Tras dos meses de navegación la tripulación era afectada por el escorbuto, y Lind hizo un experimento: separó a los enfermos en seis grupos de dos personas, que fueron todos alimentados de la misma manera, con algún agregado diferente para cada grupo, en porciones bien definidas, tales como cidra, vinagre o agua de mar. Un grupo recibió dos naranjas y un limón. A los 6 días, ese grupo tuvo los mejores resultados: un marinero completamente recuperado, y el otro casi. La estrategia de Lind, una manera organizada de evaluar si un determinado tratamiento es efectivo o no, es considerada el primer ensayo clínico de la historia, una de las bases del conocimiento actual en el área de la salud, que nos permite validar estrategias de sanación.
Así hemos aprendido a llegar, desde un conocimiento impreciso, intuitivo, esporádico, a un tratamiento específico, considerado seguro, y con una explicación que se apoya en otros conocimientos también establecidos con rigor. Por supuesto, los proyectiles de Galileo y los seres humanos de Lind son entidades muy diferentes, los primeros mucho más sencillos que los otros, haciendo que la predicción de resultados también tenga alcances diferentes. Pero hemos aprendido, poco a poco, que hay maneras (que hoy llamamos científicas), de establecer causas y efectos en ambos dominios.
Por ello la noticia que mezclaba en una imagen la sanación cuántica con el Ministerio de Salud causó polémica, porque contradice toda esta experiencia anterior. No porque sea una terapia sin validación científica (¡muchos tratamientos han comenzado así!, como el mismo caso del escorbuto), pero es la investigación la que nos permite distinguir entre modelos, estrategias o tratamientos.
Por eso también es irónico que esta noticia haya aparecido unos días antes que otra, también relacionada con el ámbito científico: la polémica sobre la asignación de los principales fondos de investigación del país a través de Fondecyt. Como Galileo nos incentivó a hacer, es importante cuestionar, y ello cobra especial importancia cuando se trata de fondos públicos. Pero la polémica también llegó al cuestionamiento de algunas áreas de investigación como más válidas, útiles o serias que otras.

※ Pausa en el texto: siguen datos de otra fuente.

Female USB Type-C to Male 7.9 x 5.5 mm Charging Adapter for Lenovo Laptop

El debate no se puede cerrar en 800 palabras, pero es importante tener presente que mucho de nuestro conocimiento y estilo de vida actual, proviene de una pregunta inútil o poco seria. A diferencia del escorbuto, no había ningún problema de vida o muerte en preguntarse en 1736 si era posible cruzar todos los 7 puentes de Königsberg sin repetir ninguno. La solución de Euler a ese problema significó la aparición de una nueva área de la Matemática, la topología, que hoy nos permite comprender y diseñar nuevos sistemas (materiales topológicos) con revolucionarias posibilidades en el campo de la electrónica. Sales de uranio que dejaban registros sobre placas fotográficas incluso en la oscuridad, gatillaron preguntas en Marie Curie que la llevaron a descubrir nuevos elementos y estudiar la radiación al punto que hoy tratamientos médicos se basan en dicho conocimiento para salvar vidas todos los días. En nuestras escuelas se usan estrategias educativas derivadas de investigaciones de décadas sobre cómo pensamos, aprendemos, o nos relacionamos socialmente.
De a poco hemos desarrollado herramientas para saber, por ejemplo, en qué tratamientos podemos confiar. Pero para progresar en ese conocimiento, necesitamos también apoyar la investigación, con altos estándares de transparencia y responsabilidad siempre, y atrevernos a hacerlo también cuando sus aplicaciones no sean evidentes.